Nach dem Erwerb der langen nicht-kodierenden RNA von Interesse wird der Hybridisierungspuffer zunächst zwei Stunden lang bei 37 Grad Celsius inkubiert. Als nächstes lösen Sie die vier optischen Dichtesonden in 160 Mikrolitern mit Diethylpyrocarbonat behandeltem deionisiertem Wasser vom Licht weg auf. Bereiten Sie 200 Mikroliter der Sondenmischung für jede Vertiefung vor und richten Sie eine Reihe von 50, 25, 12,5 und sechs Mikrogramm pro Milliliter ein.
Denaturieren Sie die Sondenmischung fünf Minuten lang bei 73 Grad Celsius. Nehmen Sie eine 12-Well-Zellkulturplatte mit 143 B-Zellen auf sterilen Deckgläsern aus Glas. Entfernen Sie das Medium und waschen Sie es zweimal fünf Minuten lang mit PBS.
Lege die Zellen auf einen Shaker. Entfernen Sie dann das PBS und geben Sie 200 Mikroliter 100%iges Ethanol in jede Vertiefung und fixieren Sie es 15 Minuten lang bei Raumtemperatur. Entfernen Sie dann das Ethanol, geben Sie 200 Mikroliter 0,1 % Triton X-100 in jede Vertiefung und inkubieren Sie 15 Minuten lang bei Raumtemperatur.
Entfernen Sie 0,1 % Triton X-100 und waschen Sie es zweimal fünf Minuten lang mit PBS. Als nächstes entfernen Sie PBS, geben 200 Mikroliter zweimal Natrium-Salzcitrat oder SSC-Puffer in jede Vertiefung und inkubieren 30 Minuten lang bei 37 Grad Celsius. Entfernen Sie zwei SSC-Puffer, geben Sie 200 Mikroliter 70%iges Ethanol in jede Vertiefung und inkubieren Sie drei Minuten lang bei Raumtemperatur.
Das 70%ige Ethanol wird verworfen, dann 200 Mikroliter 85%iges Ethanol in jede Vertiefung gegeben und drei Minuten lang bei Raumtemperatur inkubiert. Als nächstes verwerfen Sie das 85%ige Ethanol, geben 200 Mikroliter 100%iges Ethanol in jede Vertiefung und inkubieren drei Minuten lang bei Raumtemperatur. Danach das 100%ige Ethanol absorbieren und entsorgen und die Vertiefungen trocknen lassen.

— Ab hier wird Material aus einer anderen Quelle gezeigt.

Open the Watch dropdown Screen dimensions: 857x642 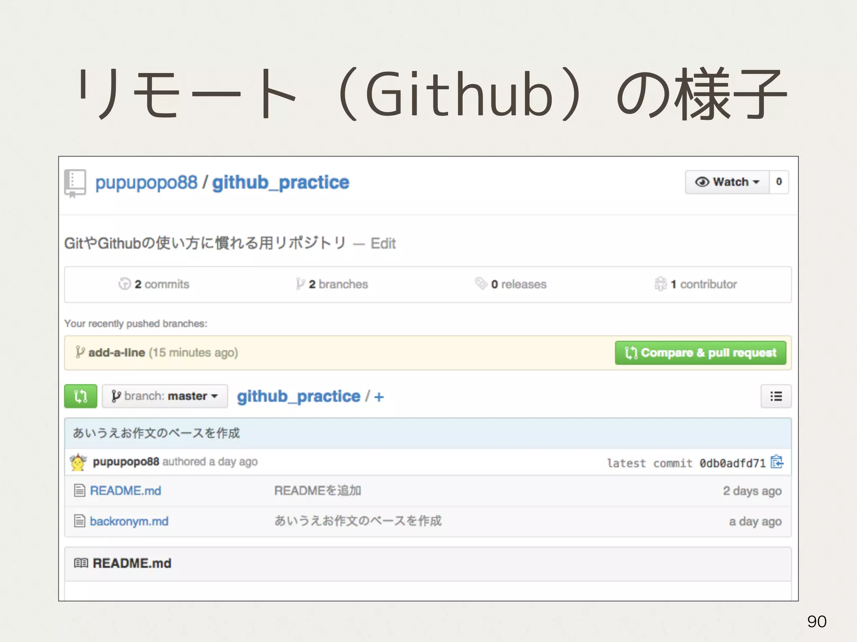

Als nächstes werden 200 Mikroliter denaturierte Sondenmischung in jede Vertiefung gegeben und dann über Nacht bei 37 Grad Celsius inkubiert. Am nächsten Tag werden Proben von 37 Grad Celsius entnommen, die Sondenmischung verworfen und 200 Mikroliter 0,4-fach SSC 0,3%Tween 20-Puffer in jede Vertiefung gegeben und zwei Minuten lang bei Raumtemperatur gewaschen. Entfernen Sie den 0,4-fachen SSC-Puffer von 0,3 % Tween 20.
Geben Sie 200 Mikroliter zweimal SSC 0,1 % Tween 20 Puffer in jede Vertiefung und waschen Sie sie zwei Minuten lang bei Raumtemperatur. Als nächstes verwerfen Sie den zweifachen SSC 0,1%Tween 20-Puffer. Geben Sie 200 Mikroliter DAPI-Färbelösung hinzu und färben Sie sie 20 Minuten lang im Dunkeln auf einem Schüttler.

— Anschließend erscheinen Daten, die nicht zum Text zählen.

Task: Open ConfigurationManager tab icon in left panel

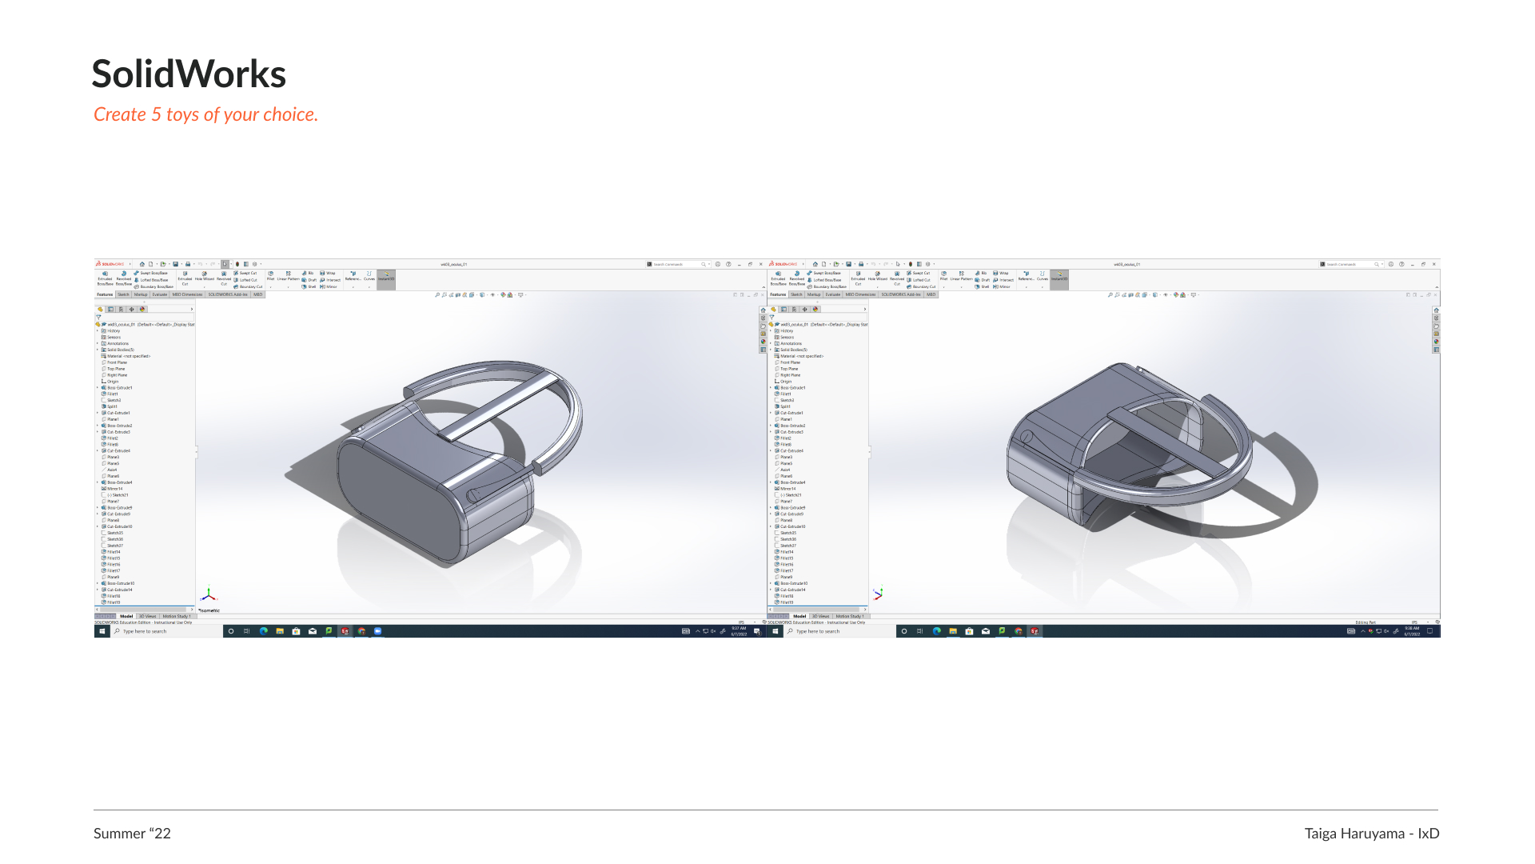Action: [x=121, y=309]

Nach dem Färben die DAPI-Lösung verwerfen und zwei Minuten lang bei Raumtemperatur mit PBS waschen. Zum Schluss geben Sie 50 Mikroliter gummihaltiges Eindeckmedium auf den Objektträger und legen Sie das Glasabdeckglas auf, um den Objektträger zu fixieren. Repräsentative SNHG6 FISH-Bilder in humanen Osteosarkomzellen werden gezeigt.
Die mit Cy3 markierte SNHG6-Sonde, die rote Fluoreszenz emittiert, zeigte, dass SNHG6 hauptsächlich im Zytoplasma lokalisiert ist. Bei Verwendung einer hohen Sondenkonzentration wurde eine Hintergrundfarbe beobachtet.